§ **Saved data entries**:
Segment Open
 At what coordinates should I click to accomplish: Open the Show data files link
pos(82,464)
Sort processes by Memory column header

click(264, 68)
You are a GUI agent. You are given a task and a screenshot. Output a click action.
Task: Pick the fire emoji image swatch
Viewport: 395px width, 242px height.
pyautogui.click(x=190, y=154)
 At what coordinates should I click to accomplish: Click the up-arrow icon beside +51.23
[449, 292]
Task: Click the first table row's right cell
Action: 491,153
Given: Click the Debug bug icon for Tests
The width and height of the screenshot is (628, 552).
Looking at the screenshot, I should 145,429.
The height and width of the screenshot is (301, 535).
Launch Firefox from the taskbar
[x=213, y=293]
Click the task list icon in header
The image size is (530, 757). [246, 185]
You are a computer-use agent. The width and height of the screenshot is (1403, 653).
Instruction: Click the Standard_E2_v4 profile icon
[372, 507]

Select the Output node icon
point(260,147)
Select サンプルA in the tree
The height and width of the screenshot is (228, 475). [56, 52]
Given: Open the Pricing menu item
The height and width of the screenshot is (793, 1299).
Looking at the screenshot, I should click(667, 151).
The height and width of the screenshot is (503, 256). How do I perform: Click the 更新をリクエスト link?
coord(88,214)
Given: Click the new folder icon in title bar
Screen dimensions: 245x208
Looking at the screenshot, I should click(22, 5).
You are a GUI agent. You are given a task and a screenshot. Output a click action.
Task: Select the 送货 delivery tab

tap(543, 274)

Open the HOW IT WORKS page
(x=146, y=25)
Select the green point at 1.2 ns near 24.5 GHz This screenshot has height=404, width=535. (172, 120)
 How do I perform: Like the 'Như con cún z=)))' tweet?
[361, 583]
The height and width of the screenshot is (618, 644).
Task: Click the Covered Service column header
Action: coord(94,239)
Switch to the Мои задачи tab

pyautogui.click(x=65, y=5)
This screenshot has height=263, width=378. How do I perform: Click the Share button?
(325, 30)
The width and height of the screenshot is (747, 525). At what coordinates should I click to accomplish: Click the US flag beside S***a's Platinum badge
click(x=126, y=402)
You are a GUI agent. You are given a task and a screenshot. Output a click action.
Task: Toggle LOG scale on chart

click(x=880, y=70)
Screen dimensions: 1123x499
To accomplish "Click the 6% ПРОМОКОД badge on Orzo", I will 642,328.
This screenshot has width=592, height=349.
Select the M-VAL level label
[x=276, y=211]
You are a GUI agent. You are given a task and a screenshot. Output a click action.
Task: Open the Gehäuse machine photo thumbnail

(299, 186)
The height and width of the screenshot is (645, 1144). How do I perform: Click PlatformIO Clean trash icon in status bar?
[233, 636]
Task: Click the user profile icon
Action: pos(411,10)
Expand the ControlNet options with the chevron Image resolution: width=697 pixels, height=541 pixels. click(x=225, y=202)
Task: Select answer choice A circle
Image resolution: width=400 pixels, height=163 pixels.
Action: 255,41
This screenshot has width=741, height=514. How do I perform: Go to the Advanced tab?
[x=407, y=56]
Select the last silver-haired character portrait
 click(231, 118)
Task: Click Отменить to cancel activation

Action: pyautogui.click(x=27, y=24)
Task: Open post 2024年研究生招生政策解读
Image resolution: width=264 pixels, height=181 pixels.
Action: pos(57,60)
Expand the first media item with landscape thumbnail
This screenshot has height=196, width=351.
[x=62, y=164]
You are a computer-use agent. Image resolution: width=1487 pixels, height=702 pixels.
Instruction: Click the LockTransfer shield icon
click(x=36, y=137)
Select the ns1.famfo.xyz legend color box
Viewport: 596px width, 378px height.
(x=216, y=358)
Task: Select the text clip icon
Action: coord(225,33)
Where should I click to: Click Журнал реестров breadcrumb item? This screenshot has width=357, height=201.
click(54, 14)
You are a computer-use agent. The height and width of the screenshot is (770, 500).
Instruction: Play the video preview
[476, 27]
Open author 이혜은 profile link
Segment Closed
§ **Your objective**: Retype exactly, and only, the lines above from the one where "Task: Click Отменить to cancel activation" occurs up to and including the one where "You are a computer-use agent. Image" occurs.

§ **Written response**:
Task: Click Отменить to cancel activation

Action: pyautogui.click(x=27, y=24)
Task: Open post 2024年研究生招生政策解读
Image resolution: width=264 pixels, height=181 pixels.
Action: pos(57,60)
Expand the first media item with landscape thumbnail
This screenshot has height=196, width=351.
[x=62, y=164]
You are a computer-use agent. Image resolution: width=1487 pixels, height=702 pixels.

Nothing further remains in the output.